> [作業内容]
(1) 『インフェルノ』の書評によると、ゾブリストが考える地球の適正人口は何人ですか。
(2) 『インフェルノ』の書評のうち、「本書『インフェルノ』が下敷き」から「地球を破壊しつくしてしまう。」までの範囲をすべて、「生化学者」を「科学者」に置き換えたうえで修正して示してください。
(3) 『インフェルノ』の書評を、最後の文の次から書き進めてください。

前置き
本書は、『ダヴィンチ・コード』で有名なラングドン教授シリーズ、第4作。
第3作の『ロストシンボル』は個人的にやや落ちるものの、第1作『天使と悪魔』(個人的最高傑作)、第2作『ダヴィンチ・コード』に引き続き、本書『インフェルノ』でも見事な快打を見せてくれました。
シリーズ通しての特徴は、上質なタイムリミットサスペンス+豊富な蘊蓄が楽しめること。
驚嘆すべきは、『動』(サスペンス)と『静』の巧みな展開。
回想シーンなどを駆使する彼の筆にかかれば、動と静は見事に溶け合い、説明が長すぎる、冗長といった不満を感じる事がありません。
巻き込まれ方主人公のラングドン、そして読者への情報開示のタイミングはまさに職人芸と言えます。
本書『インフェルノ』が下敷きにしているのは、タイトルのとおり、ダンテ・アリギエリの『神曲』。特に『地獄篇』であり、本作でもイタリアの宗教建築、美術に関する蘊蓄が散りばめられています。
個人的には本作『インフェルノ』の蘊蓄部分は少々長く、展開が遅く感じました。
しかし、最後の300ページはまさに怒涛の面白さ。
個人的ランキングは
『天使と悪魔』>『ダヴィンチコード』&『インフェルノ』>『ロストシンボル』となりました。
本書のテーマ(世界の人口問題)
本作の悪役にあたるのが、ゾブリストという生化学者。
彼の考える地球の適正人口は40億人だと言います。
世界の人口が増えれば増えるほど、二酸化炭素濃度が増え、熱帯雨林が焼失し、絶滅種が増え、水・紙の使用量が増え、海産物は消費され、オゾン層は喪失する。
これらすべてが、人間による地球環境の破壊(罪)であり、人口が増えれば増えるほどますますその被害は増えていき、ついには人類自体が住めない環境へと、地球を破壊しつくしてしまう。
人類が増えすぎぬよう、絶妙な自然バランスを保ったのが疫病でした。

(保存済み項目)
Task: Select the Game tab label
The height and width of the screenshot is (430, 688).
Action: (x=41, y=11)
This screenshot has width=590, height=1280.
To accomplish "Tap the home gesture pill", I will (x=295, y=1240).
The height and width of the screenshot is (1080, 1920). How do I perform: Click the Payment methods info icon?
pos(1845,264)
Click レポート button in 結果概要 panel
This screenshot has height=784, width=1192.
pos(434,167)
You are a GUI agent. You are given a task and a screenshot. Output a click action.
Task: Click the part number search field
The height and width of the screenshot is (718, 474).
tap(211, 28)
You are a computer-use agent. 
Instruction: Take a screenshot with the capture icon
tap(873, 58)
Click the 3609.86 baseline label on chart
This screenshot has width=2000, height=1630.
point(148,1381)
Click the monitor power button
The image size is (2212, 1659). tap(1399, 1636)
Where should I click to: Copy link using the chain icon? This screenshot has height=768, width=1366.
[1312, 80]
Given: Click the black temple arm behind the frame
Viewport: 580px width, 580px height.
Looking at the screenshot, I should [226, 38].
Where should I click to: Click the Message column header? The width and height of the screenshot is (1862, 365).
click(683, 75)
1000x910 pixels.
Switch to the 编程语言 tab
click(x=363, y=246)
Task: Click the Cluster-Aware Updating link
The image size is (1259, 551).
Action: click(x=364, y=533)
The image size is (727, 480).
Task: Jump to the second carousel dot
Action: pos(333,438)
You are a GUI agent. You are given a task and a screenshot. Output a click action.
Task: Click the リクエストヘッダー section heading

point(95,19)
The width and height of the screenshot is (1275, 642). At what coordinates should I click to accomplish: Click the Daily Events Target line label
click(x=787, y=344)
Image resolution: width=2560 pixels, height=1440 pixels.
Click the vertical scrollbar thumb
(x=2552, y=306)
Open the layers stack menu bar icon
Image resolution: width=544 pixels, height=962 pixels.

> [作業の解答]
(1) 40億人です。

(2)
本書『インフェルノ』が下敷きにしているのは、タイトルのとおり、ダンテ・アリギエリの『神曲』。特に『地獄篇』であり、本作でもイタリアの宗教建築、美術に関する蘊蓄が散りばめられています。
個人的には本作『インフェルノ』の蘊蓄部分は少々長く、展開が遅く感じました。
しかし、最後の300ページはまさに怒涛の面白さ。
個人的ランキングは
『天使と悪魔』>『ダヴィンチコード』&『インフェルノ』>『ロストシンボル』となりました。
本書のテーマ(世界の人口問題)
本作の悪役にあたるのが、ゾブリストという科学者。
彼の考える地球の適正人口は40億人だと言います。
世界の人口が増えれば増えるほど、二酸化炭素濃度が増え、熱帯雨林が焼失し、絶滅種が増え、水・紙の使用量が増え、海産物は消費され、オゾン層は喪失する。
これらすべてが、人間による地球環境の破壊(罪)であり、人口が増えれば増えるほどますますその被害は増えていき、ついには人類自体が住めない環境へと、地球を破壊しつくしてしまう。

(3)
中世に蔓延したペスト(黒死病)は当時の人口の、およそ3分の1を殺し尽くしたとも言います。
人が増えすぎると感染が拡大するペスト
まさに増えすぎた人類に対する神の警告のようにも思えます。
(3密を避けよう! これを書いているの新型コロナウイルスの緊急事態宣言下です!)。
しかしそんなペストも、医療の進展により被害は大幅に減りました。
人は医療の進化や大規模戦争の廃絶によって豊かになり、寿命が延び、その結果、どんどん増え続けた人類は、やがて地球を覆い尽くしていきます。
1920年。100年前の地球の総人口は20億人でした。
それが、2020年現在は77億人。2100年頃には110億人を超えるという試算も出ているそうです。
神となったゾブリスト
そんな中、立ち上がったのが今回の悪役(?)、ゾブリストでした。
彼は、人類の3分の1の『生殖能力を奪う、ウイルス』を世界中に蔓延させ、人口を抑制しようと企んだのです。
このゾブリストの行為が、果たして正しいとは私は言いません。
勝手に人の生殖能力を奪うわけですから、当然ですよね。
しかし、たとえばナチス・ドイツの悪名高い『優生学』(優れた遺伝子情報を残すために、劣等遺伝子を抹殺する)や、
経済的な分断をより深く引き起こしかねない『トランスヒューマニズム運動』(遺伝子を操作して、人類をより強靭にする計画。それ自体は素晴らしいのだけど、お金持ちにしか行き渡らず、独裁者や富裕層が占拠して奴隷制に繋がるという懸念が本書では示されている)に比べ、
まさに運・不運、ランダムで生殖可能か不能かが決まる、ゾブリスト・ウイルスはより『公平』で、実に慈悲深い人口の間引き方だと、個人的には思いました。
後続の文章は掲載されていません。